## Work to complete
For the entries below, return the line holding "Instruction: Go back" together with all lines after it, unchanged, and leave every picture out.

(Records from a data source)
'''

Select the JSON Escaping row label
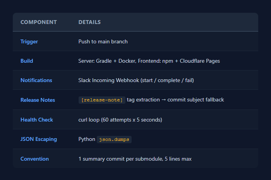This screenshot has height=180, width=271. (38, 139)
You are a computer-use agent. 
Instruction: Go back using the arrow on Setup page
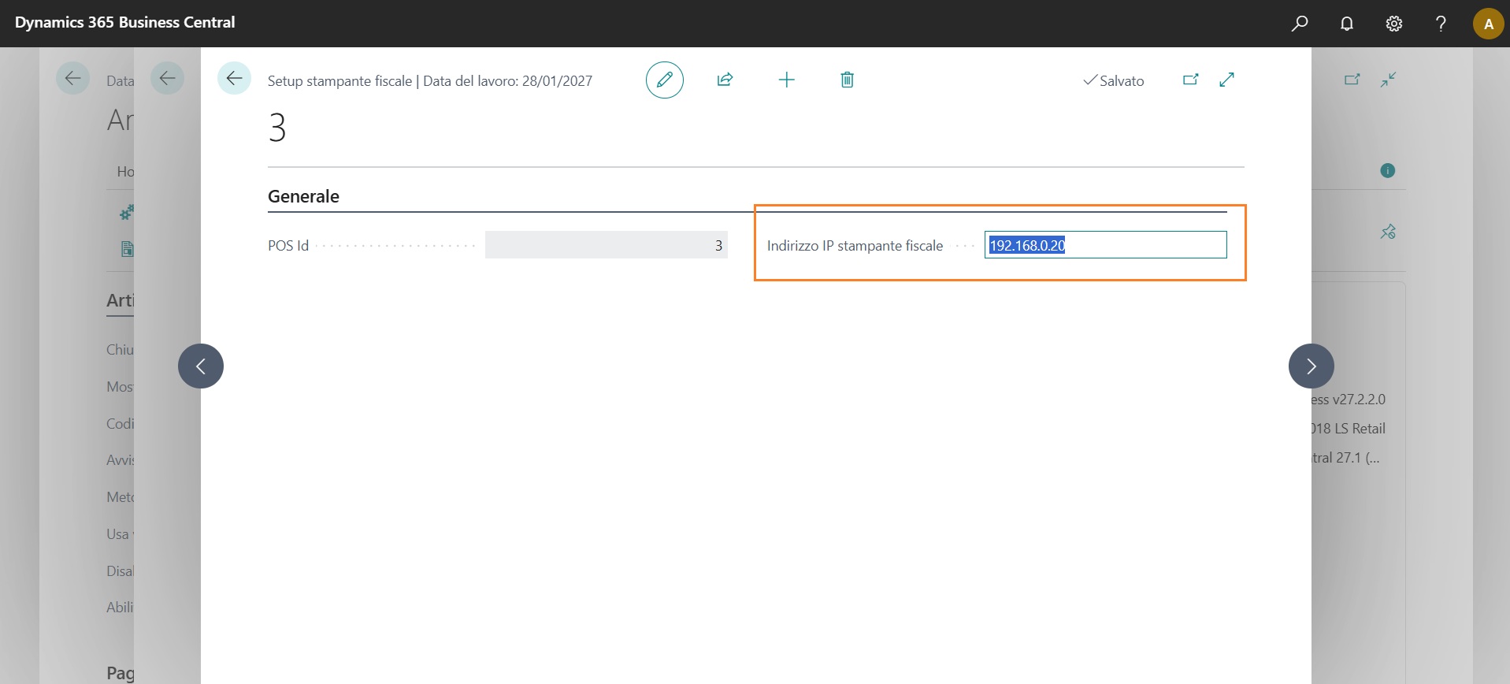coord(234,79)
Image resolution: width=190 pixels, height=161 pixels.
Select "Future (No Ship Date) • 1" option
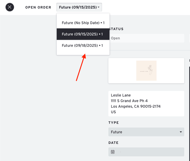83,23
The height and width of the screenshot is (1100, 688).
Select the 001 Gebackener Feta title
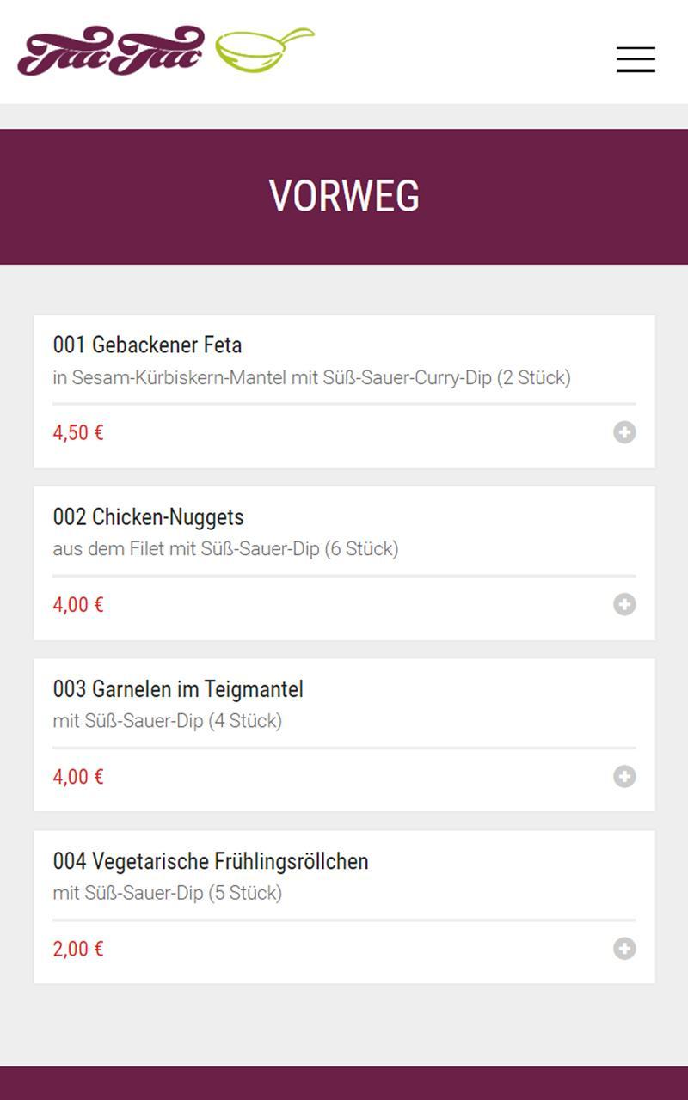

'''

## Output
Instruction: Go back using the arrow on Setup page
coord(234,79)
Image resolution: width=190 pixels, height=161 pixels.
Select "Future (No Ship Date) • 1" option
83,23
The height and width of the screenshot is (1100, 688).
Select the 001 Gebackener Feta title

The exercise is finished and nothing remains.